# Компьютерные технологии > Железо (hardware) >  Не запускается мать

## Raidan

Здравствуйте, у меня работал компьютер 6 лет, ни одного глюка, тут утром включаю, кулера крутнулись лампочки мигнули и он потух. Я розобрал, думал блок все отключил включаю, запустился проработал  5 минут и отключился. Температура на процесоре нормальная, поменял термопасту. Проверил блок питания, рабочий выдает все необходимые напряжения. Отключил все платы от мамки, оставил проц и кулер на нем, подключаю питание тоже самое, кулер крутнулся и остановился. Поменял батарейку, не помогло. Видимых повреждений нету. Все почти перепробывал. Что еще можно сделать или как проверить мать?

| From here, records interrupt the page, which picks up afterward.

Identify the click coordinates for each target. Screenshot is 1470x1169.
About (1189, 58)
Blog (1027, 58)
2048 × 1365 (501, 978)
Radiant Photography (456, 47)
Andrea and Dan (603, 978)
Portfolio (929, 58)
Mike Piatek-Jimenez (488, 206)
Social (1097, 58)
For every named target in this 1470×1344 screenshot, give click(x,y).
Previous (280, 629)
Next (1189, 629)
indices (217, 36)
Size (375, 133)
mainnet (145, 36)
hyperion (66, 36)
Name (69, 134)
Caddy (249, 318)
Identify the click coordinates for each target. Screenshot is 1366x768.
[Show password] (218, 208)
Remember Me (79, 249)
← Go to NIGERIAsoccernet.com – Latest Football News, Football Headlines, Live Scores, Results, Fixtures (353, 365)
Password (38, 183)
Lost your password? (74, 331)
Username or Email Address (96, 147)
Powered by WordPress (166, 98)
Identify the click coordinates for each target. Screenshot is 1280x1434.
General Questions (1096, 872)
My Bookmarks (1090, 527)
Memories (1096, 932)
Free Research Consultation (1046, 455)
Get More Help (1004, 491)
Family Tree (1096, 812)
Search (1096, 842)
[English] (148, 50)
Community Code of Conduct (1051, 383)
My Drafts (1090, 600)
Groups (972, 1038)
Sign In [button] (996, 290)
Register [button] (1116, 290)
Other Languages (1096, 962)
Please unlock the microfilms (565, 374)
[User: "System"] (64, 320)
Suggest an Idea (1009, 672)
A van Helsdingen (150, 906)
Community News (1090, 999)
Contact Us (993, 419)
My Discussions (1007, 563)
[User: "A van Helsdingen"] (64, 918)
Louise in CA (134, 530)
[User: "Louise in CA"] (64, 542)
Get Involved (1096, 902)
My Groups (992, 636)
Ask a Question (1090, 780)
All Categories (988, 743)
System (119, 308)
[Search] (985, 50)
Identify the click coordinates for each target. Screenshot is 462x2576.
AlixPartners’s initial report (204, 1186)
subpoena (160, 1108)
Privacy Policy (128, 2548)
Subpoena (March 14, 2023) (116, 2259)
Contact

Мать:Foxconn WinFast 6100K8MA-RS, Проц: АMD Athlon 64+ 3000 1,8мГц, Блок: Codegen 300W. Брал другой рабочий блок эфект тотже.

----------


## tamalex

> Отключил все платы от мамки


А приводы и жесткие диски?
Кнопка включения не залипает?

----------


## Raidan

> А приводы и жесткие диски?
> Кнопка включения не залипает?


 Все отключил, полностью и кнопку питания. Включаю закорачивая два разьема где кнопка подключается. Кулер чуть крутнется и все...

----------


## CaptainZolch

1. Пощупай, не перегревается ли южный мост. Если да, то я тебе сочувствую.
2. Как вариант, вытащи ее и на столе запусти. 
Мамка уже старая и пора ей померать. Такие симптомы могут означать, что (грубо говоря) "раслоился" чипсет.

----------


## Raidan

> 1. Пощупай, не перегревается ли южный мост. Если да, то я тебе сочувствую.
> 2. Как вариант, вытащи ее и на столе запусти. 
> Мамка уже старая и пора ей померать. Такие симптомы могут означать, что (грубо говоря) "раслоился" чипсет.


 Пробывал южный мост, не греется. Та я ее давно уже вытащил и запускаю всегда на столе. Я тоже так думаю, что уже пришло время, отпахала старушка свое. Вот в сервисный центр сча еще звожу, если ничем не помогут, придется новую покупать. Спасибо за ответы.

----------